BEGIN

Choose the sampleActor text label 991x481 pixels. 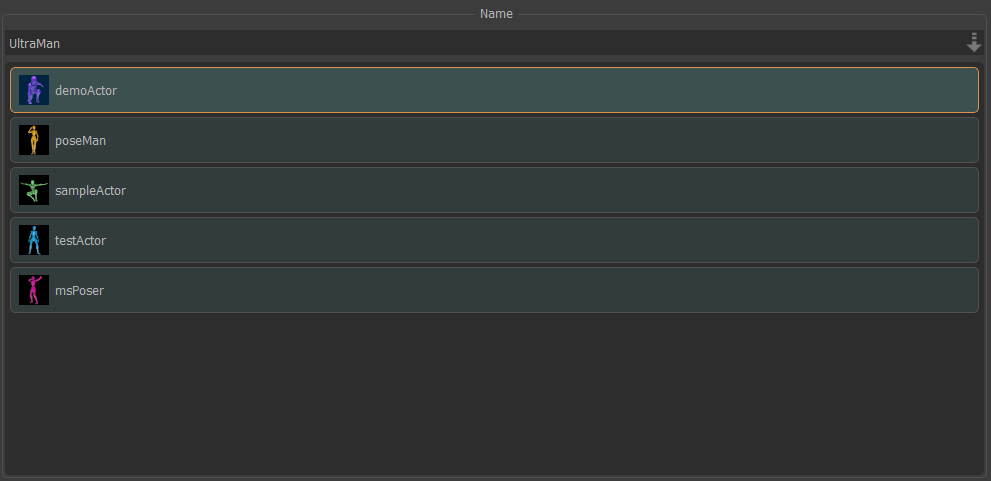point(90,191)
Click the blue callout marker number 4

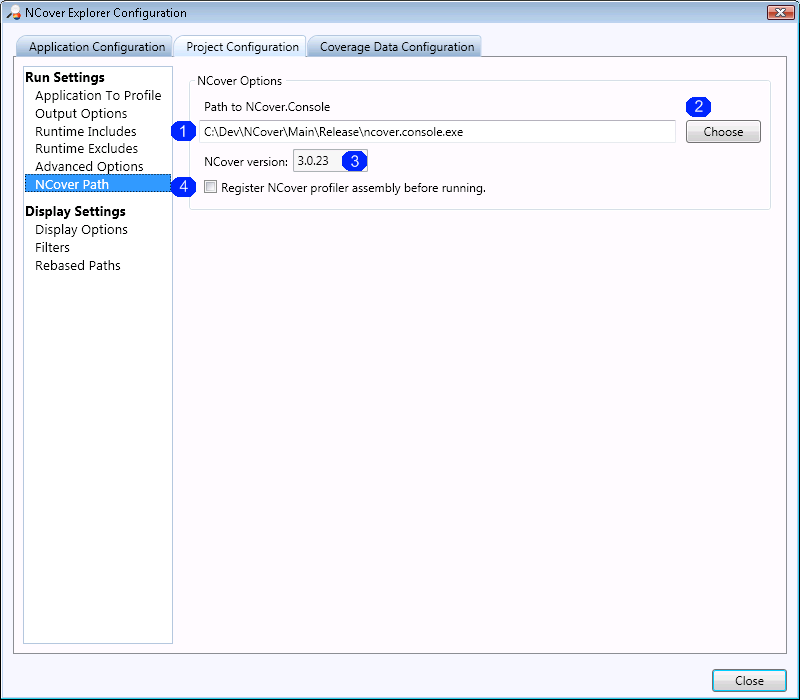click(183, 187)
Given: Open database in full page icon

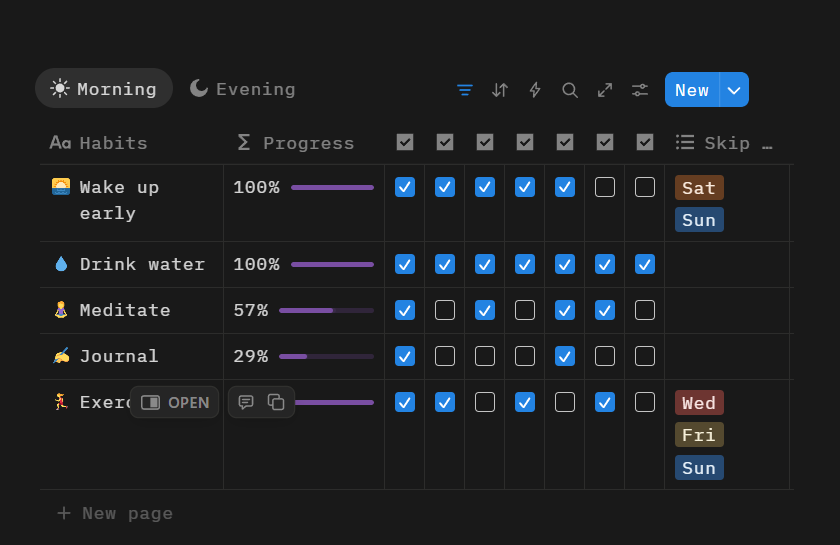Looking at the screenshot, I should click(x=605, y=90).
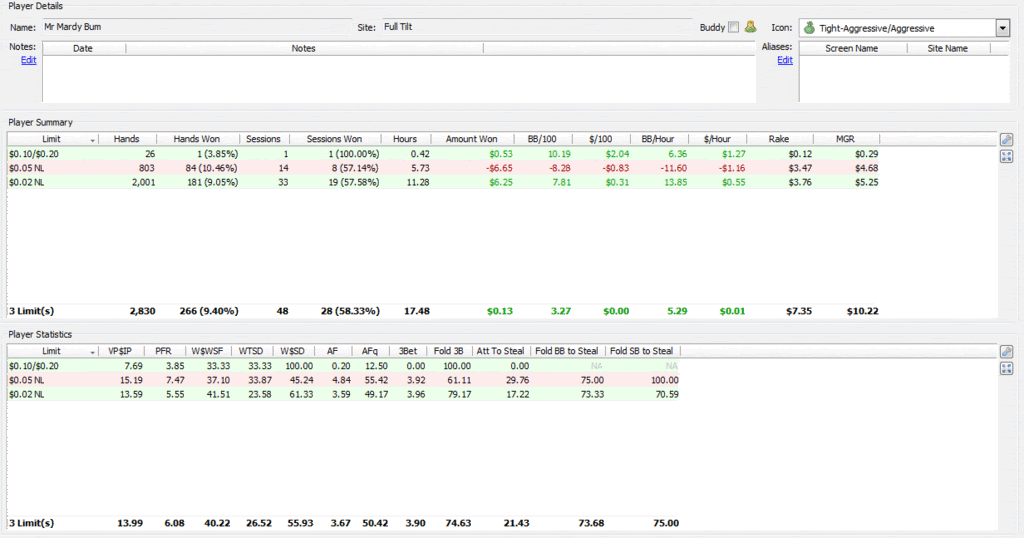Click the Screen Name column header in Aliases
The image size is (1024, 538).
852,48
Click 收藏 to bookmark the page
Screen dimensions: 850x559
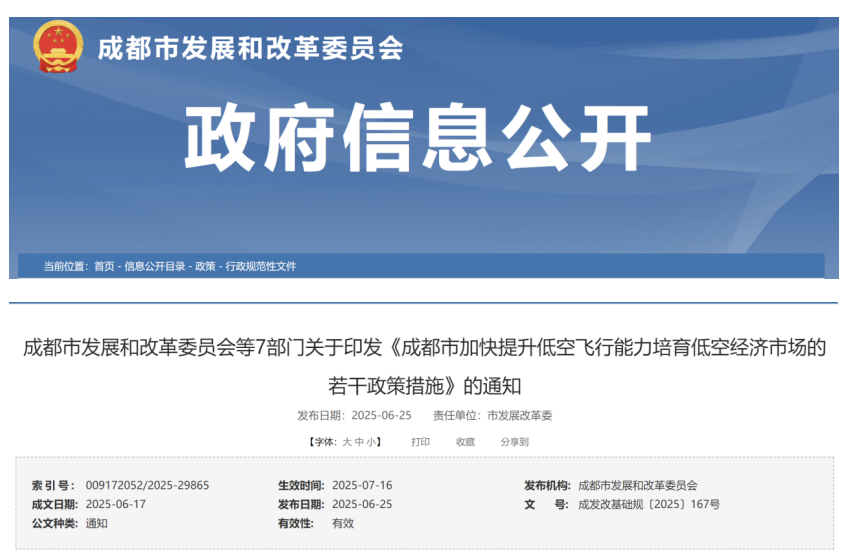point(465,442)
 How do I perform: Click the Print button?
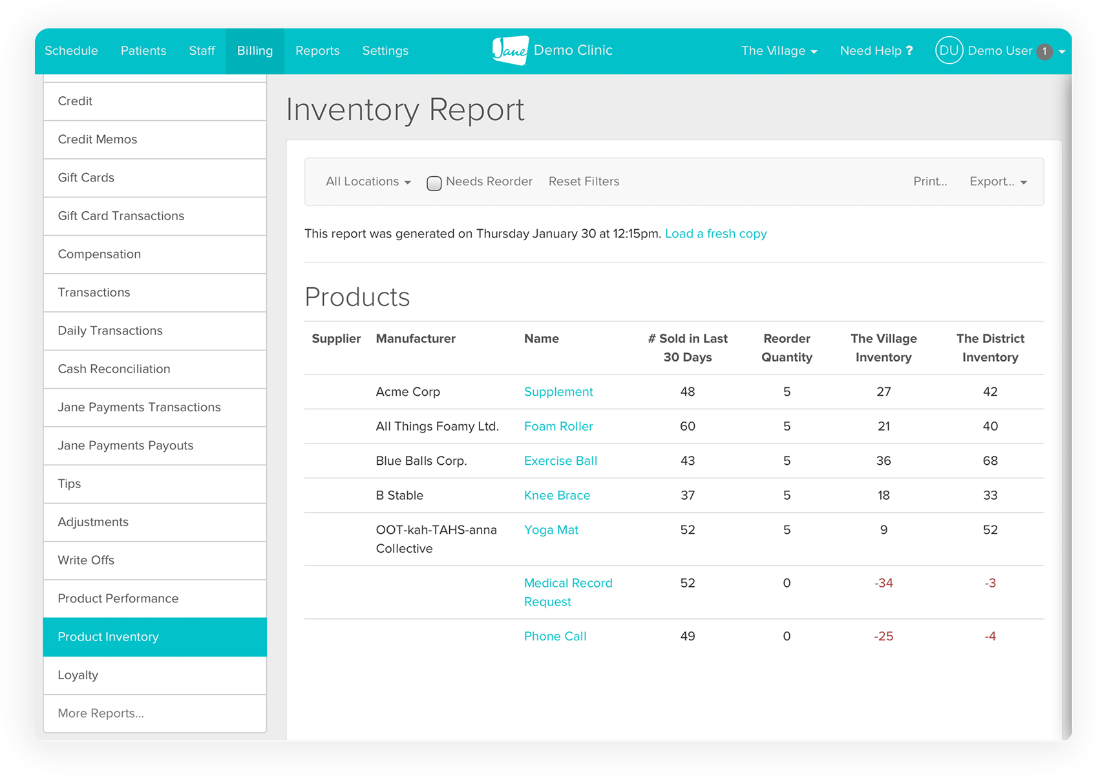tap(930, 182)
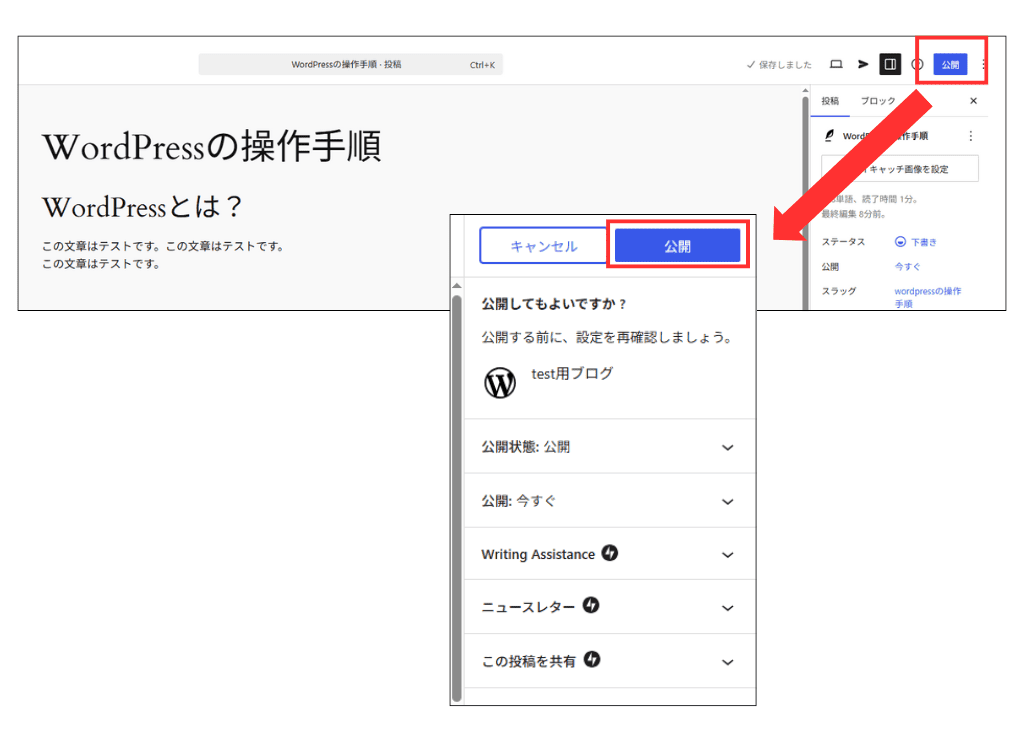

END

In the records, the line containing "Click 收藏 to bookmark the page" starts the span and the final line ends it. Output exactly that span, both ends included, with no pictures and nothing else.

Answer section —
Click 收藏 to bookmark the page
Screen dimensions: 850x559
point(465,442)
 How do I perform: Click the Print button?
tap(930, 182)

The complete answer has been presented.